Originally posted by: movingincircles
noob here, never applied thermal paste
any souls want to point me to a 101 tutorial?
I don't know how far you've got with your problem... Just a few points:
Your stock heatsink probably had some acrylic phasechange heatinterface material on it. That's fine, but only good for one mounting. If you remount the heatsink, remains must be gently removed with the help of isopropyl alcohol. Oh, - and don't pull off the heatsink with lots of force! Twist it a very little, patiently, until it releases.
Temperatures into 70C with Prescotts seem almost "normal". But not desirable. However, I've surrendered to the view that you have to let them go up to ~66C. So set your shutoff higher than 60C. 60C shutoff is a bit unreasonable with a Prescott. This may solve your problem.
What can you do to get temperatures down? Copper! Normally, Aluminum is fine and on a low power CPU copper won't make much of a difference. But copper makes a good deal difference for a really hot CPU.
The nature of cpu cooling is like this:
CPU(temp4)--Paste.transport--
Heatsink.Base(temp3)--Heatsink.transport--
Heatsink.Fins(temp2)--transfer--
Cooling air(temp1).
A certain power output (energy/time) of heat has to be transported through this chain. If we consider the case of sustained CPU load for 40 minutes or more, the temperatures along this chain will have stabilized. So that the energy/time that is transfered to air, by temp2-temp1, is equal to the energy/time that is output by the CPU!
The energy transfer is driven by the difference between temp2 and temp1. So temp2 will increase until the difference is high enough to drive the transfer of the full power output. More power, requires a higher temperature difference to drive the transfer of more energy/time.

Listed entries

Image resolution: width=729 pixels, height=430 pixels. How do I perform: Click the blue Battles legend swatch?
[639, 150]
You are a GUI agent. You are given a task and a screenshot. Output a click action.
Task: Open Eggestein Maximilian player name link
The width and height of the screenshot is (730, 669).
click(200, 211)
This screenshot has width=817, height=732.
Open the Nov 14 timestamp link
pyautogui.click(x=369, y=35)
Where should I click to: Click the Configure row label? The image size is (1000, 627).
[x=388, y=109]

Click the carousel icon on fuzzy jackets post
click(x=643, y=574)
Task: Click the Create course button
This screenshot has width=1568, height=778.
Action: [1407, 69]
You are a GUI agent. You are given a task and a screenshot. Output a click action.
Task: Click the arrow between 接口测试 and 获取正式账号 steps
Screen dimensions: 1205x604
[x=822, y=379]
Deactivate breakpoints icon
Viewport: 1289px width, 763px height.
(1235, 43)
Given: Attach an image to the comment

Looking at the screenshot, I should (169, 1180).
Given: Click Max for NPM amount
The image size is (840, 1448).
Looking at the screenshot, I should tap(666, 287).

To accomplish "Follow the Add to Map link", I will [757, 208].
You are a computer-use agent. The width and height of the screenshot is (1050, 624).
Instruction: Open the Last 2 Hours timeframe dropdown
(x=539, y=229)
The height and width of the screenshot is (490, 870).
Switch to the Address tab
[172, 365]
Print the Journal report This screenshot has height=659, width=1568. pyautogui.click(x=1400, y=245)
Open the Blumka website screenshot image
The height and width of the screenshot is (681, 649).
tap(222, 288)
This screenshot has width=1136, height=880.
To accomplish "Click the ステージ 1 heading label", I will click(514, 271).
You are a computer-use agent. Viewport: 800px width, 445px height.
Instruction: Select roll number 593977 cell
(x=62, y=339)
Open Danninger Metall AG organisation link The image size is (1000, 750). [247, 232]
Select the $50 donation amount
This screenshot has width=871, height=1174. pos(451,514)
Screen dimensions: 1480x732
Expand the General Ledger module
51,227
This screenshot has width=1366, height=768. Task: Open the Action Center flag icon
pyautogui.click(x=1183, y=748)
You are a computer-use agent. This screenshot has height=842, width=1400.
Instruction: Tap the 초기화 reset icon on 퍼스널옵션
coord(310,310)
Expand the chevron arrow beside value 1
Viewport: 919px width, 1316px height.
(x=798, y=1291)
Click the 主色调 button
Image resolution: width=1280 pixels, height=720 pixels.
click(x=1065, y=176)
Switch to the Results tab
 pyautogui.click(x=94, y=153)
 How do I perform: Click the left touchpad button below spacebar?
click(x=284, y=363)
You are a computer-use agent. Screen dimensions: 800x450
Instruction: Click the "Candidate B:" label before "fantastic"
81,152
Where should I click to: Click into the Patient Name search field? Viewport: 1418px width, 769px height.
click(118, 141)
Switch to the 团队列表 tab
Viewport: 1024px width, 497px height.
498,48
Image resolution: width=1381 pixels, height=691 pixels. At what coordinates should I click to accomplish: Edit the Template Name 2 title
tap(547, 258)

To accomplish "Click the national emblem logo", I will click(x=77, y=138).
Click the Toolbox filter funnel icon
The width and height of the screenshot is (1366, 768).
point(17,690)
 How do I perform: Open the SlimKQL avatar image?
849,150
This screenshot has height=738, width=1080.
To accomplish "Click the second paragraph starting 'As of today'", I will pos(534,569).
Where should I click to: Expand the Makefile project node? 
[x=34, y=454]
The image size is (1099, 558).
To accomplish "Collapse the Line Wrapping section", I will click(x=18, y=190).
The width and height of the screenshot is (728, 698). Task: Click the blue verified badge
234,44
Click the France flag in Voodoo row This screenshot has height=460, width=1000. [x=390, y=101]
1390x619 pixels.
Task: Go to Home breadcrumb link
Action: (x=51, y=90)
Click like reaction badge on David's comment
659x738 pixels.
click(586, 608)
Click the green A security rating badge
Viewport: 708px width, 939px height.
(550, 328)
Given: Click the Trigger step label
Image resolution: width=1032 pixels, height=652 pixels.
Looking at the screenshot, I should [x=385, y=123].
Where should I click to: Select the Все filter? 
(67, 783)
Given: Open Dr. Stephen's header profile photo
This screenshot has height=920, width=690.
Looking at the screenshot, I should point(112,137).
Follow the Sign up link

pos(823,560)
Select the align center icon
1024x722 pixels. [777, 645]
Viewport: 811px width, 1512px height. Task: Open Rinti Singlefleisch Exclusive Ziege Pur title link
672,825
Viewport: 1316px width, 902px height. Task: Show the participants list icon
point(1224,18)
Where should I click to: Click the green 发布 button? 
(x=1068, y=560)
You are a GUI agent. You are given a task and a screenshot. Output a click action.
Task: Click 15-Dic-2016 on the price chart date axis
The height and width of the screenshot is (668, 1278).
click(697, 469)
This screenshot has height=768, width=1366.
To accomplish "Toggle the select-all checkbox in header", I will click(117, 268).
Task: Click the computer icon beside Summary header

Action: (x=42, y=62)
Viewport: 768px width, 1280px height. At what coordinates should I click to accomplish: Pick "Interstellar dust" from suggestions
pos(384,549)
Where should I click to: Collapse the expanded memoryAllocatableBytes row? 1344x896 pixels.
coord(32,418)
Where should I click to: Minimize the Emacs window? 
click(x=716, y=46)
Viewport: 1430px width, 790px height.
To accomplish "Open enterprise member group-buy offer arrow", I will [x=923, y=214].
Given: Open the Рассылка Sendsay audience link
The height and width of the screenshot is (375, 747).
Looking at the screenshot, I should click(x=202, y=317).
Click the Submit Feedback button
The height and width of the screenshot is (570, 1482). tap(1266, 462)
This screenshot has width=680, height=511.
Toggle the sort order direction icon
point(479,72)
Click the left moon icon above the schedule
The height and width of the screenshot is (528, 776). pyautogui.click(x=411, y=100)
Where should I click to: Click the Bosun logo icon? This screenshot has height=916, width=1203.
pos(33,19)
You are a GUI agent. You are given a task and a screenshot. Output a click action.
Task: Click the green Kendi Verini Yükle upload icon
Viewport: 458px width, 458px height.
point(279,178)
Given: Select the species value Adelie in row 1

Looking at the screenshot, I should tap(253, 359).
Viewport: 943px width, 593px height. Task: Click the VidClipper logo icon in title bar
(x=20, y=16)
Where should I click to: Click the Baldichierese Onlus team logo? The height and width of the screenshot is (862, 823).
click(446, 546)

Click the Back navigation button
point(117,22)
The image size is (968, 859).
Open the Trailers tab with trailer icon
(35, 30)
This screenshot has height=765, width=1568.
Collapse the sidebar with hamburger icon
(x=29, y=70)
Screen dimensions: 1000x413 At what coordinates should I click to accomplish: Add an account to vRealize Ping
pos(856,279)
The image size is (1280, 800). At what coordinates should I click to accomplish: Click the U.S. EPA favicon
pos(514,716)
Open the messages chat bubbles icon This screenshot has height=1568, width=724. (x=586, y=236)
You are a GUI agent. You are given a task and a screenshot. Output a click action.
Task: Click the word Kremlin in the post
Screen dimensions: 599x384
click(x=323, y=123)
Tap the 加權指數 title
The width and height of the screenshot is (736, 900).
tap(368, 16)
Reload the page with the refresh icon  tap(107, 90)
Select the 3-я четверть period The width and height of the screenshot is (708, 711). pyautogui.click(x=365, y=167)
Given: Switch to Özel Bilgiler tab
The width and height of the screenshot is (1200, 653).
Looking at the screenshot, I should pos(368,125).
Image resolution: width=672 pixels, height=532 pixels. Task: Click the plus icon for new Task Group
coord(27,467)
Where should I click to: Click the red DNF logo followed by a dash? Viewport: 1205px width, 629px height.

Assignment A
Answer these from the CPU cooling thread:
(i) What does the reply say to use to remove remains of the old interface material?
(ii) The reply says to set the shutoff higher than what temperature?
(iii) After how long under sustained CPU load are the temperatures along the chain said to have stabilized?
Assignment B
Put this sentence from the CPU cooling thread into Spanish: "Normally, Aluminum is fine and on a low power CPU copper won't make much of a difference."
Assignment C
Decide whether each statement agrees with the CPU cooling thread:
(i) The interface material on the stock heatsink is good for only one mounting.
(ii) The reply advises pulling the heatsink off with lots of force.
(iii) The energy transfer to the air is driven by the difference between temp2 and temp1.
The listing has no connection to the CPU cooling thread.

Answer box A
(i) Isopropyl alcohol.
(ii) 60C.
(iii) 40 minutes or more.

Answer box B
Normalmente, el aluminio está bien y en una CPU de bajo consumo el cobre no marcará mucha diferencia.

Answer box C
(i) Yes: "That's fine, but only good for one mounting."
(ii) No: "don't pull off the heatsink with lots of force!"
(iii) Yes: "The energy transfer is driven by the difference between temp2 and temp1."